Auszug aus dem Brief von Rainer Koch an Christian Seifert.

Auszug aus dem Brief von Rainer Koch an Christian Seifert. kicker

Die DFB-Konferenz von Potsdam am Wochenende wirkte wie ein Beben. Die Chefs der Landes- und Regionalverbande entzogen nicht nur Keller und Curtius das Vertrauen, sondern schwächten auch Koch und Schatzmeister Stephan Osnabrügge, die zwar das grundsätzliche Vertrauen, aber auch zahlreiche Gegenstimmen erhielten. Das von den Bundesliga-Vertretern angeführte Profilager führt derweil dauerhaft Streitigkeiten mit Koch und vor allem Curtius.

Koch warf der DFL und Seifert nun gar vor, die 2019 beim Bundestag aufgenommenen Strukturveränderungen beim DFB nicht tatsächlich zu unterstützen.
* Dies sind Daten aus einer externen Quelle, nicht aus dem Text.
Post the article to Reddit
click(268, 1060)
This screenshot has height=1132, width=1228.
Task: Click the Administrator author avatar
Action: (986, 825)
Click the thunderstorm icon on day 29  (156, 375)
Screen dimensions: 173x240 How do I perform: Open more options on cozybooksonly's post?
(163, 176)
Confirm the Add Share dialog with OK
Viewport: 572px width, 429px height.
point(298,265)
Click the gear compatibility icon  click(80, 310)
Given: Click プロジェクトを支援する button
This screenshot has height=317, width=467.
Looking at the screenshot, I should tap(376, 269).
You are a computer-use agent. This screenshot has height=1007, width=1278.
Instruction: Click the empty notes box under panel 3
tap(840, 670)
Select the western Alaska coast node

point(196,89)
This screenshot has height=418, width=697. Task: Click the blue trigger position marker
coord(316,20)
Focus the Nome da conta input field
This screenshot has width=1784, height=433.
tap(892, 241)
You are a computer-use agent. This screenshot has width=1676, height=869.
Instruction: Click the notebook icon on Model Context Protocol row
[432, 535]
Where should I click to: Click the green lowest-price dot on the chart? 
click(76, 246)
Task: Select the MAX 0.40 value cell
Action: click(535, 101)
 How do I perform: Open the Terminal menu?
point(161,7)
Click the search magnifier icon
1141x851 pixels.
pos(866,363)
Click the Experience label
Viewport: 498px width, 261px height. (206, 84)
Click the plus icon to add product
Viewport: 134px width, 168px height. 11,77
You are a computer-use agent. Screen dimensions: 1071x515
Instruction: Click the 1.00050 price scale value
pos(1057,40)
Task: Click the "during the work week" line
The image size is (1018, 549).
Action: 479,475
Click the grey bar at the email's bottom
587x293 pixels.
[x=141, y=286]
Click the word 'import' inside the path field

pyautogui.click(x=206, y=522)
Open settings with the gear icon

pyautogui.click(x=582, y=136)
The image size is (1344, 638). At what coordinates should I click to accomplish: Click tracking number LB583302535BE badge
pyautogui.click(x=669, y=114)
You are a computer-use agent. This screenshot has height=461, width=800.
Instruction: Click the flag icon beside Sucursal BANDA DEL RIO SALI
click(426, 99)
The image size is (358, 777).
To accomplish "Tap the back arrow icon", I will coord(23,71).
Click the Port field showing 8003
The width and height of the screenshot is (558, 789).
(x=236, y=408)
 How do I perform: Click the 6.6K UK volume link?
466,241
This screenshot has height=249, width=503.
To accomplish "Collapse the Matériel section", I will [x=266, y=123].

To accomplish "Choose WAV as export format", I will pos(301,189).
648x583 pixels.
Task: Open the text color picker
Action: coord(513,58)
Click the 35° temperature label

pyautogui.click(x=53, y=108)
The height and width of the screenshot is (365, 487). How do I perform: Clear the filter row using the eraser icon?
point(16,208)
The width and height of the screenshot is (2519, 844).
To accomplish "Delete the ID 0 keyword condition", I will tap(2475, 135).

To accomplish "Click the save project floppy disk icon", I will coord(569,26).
Die derzeitige Debatte bestätigten Kochs Eindrücke, dass der Ligaverband die Änderungen "nur vordergründig mitgetragen" habe und "nie umsetzen" wollte, sondern weiterhin Veränderungen wolle, die am Ende nachteilig für den Amateurfußball sein dürften", schrieb Koch.

Kellers Entgleisung gerät kurzzeitig zur Nebensache

Inmitten dieser Grabenkämpfe gerät selbst der Nazi-Vergleich von Verbandsboss Keller, für welchen dieser sich nun vor dem DFB-Sportgericht verantworten muss, kurzzeitig zur Nebensache. Der 64 Jahre alte Winzer ist dennoch noch stärker unter Druck geraten und muss Sanktionen befürchten, nachdem die Ethikkommission ihre Ergebnisse an das dreiköpfige Gremium unter dem Vorsitz von Hans E. Lorenz verwiesen hat.